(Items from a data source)
==*==

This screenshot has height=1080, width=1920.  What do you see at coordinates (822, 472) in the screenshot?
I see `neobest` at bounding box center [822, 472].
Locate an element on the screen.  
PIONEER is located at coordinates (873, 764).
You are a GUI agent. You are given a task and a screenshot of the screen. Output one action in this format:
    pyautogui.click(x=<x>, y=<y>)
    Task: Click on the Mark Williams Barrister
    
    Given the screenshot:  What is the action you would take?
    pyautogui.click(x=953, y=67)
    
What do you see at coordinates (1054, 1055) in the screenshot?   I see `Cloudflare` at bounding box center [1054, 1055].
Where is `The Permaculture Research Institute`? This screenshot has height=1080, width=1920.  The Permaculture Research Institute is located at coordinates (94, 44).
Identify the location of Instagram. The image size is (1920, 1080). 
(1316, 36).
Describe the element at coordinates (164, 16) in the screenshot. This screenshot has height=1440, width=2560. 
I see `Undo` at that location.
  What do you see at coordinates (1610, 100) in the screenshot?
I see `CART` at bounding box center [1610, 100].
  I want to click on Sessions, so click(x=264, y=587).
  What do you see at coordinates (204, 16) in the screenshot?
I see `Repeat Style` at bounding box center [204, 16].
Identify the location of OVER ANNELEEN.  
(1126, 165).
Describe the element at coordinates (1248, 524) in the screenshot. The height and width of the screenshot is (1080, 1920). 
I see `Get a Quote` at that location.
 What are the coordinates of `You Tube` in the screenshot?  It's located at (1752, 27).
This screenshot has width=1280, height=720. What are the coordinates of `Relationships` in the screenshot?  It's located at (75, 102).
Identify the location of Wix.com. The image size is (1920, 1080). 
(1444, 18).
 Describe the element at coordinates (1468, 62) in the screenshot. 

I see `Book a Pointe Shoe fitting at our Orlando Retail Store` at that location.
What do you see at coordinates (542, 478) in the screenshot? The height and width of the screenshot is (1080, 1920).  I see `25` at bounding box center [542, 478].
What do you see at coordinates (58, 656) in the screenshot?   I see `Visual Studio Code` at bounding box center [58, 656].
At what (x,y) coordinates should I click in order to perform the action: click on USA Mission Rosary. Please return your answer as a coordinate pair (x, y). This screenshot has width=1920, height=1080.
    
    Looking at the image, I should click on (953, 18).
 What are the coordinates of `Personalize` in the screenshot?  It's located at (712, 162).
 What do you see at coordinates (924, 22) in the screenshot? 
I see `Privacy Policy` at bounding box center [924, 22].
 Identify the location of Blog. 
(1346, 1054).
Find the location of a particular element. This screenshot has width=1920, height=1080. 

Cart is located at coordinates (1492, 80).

==*==

Set exercise
Copy all of the lines above without any changes.

Solution for this task
This screenshot has height=1080, width=1920.  What do you see at coordinates (822, 472) in the screenshot?
I see `neobest` at bounding box center [822, 472].
Locate an element on the screen.  
PIONEER is located at coordinates (873, 764).
You are a GUI agent. You are given a task and a screenshot of the screen. Output one action in this format:
    pyautogui.click(x=<x>, y=<y>)
    Task: Click on the Mark Williams Barrister
    
    Given the screenshot:  What is the action you would take?
    pyautogui.click(x=953, y=67)
    
What do you see at coordinates (1054, 1055) in the screenshot?   I see `Cloudflare` at bounding box center [1054, 1055].
Where is `The Permaculture Research Institute`? This screenshot has height=1080, width=1920.  The Permaculture Research Institute is located at coordinates (94, 44).
Identify the location of Instagram. The image size is (1920, 1080). 
(1316, 36).
Describe the element at coordinates (164, 16) in the screenshot. This screenshot has height=1440, width=2560. 
I see `Undo` at that location.
  What do you see at coordinates (1610, 100) in the screenshot?
I see `CART` at bounding box center [1610, 100].
  I want to click on Sessions, so click(x=264, y=587).
  What do you see at coordinates (204, 16) in the screenshot?
I see `Repeat Style` at bounding box center [204, 16].
Identify the location of OVER ANNELEEN.  
(1126, 165).
Describe the element at coordinates (1248, 524) in the screenshot. The height and width of the screenshot is (1080, 1920). 
I see `Get a Quote` at that location.
 What are the coordinates of `You Tube` in the screenshot?  It's located at (1752, 27).
This screenshot has width=1280, height=720. What are the coordinates of `Relationships` in the screenshot?  It's located at (75, 102).
Identify the location of Wix.com. The image size is (1920, 1080). 
(1444, 18).
 Describe the element at coordinates (1468, 62) in the screenshot. 

I see `Book a Pointe Shoe fitting at our Orlando Retail Store` at that location.
What do you see at coordinates (542, 478) in the screenshot? The height and width of the screenshot is (1080, 1920).  I see `25` at bounding box center [542, 478].
What do you see at coordinates (58, 656) in the screenshot?   I see `Visual Studio Code` at bounding box center [58, 656].
At what (x,y) coordinates should I click in order to perform the action: click on USA Mission Rosary. Please return your answer as a coordinate pair (x, y). This screenshot has width=1920, height=1080.
    
    Looking at the image, I should click on (953, 18).
 What are the coordinates of `Personalize` in the screenshot?  It's located at (712, 162).
 What do you see at coordinates (924, 22) in the screenshot? 
I see `Privacy Policy` at bounding box center [924, 22].
 Identify the location of Blog. 
(1346, 1054).
Find the location of a particular element. This screenshot has width=1920, height=1080. 

Cart is located at coordinates (1492, 80).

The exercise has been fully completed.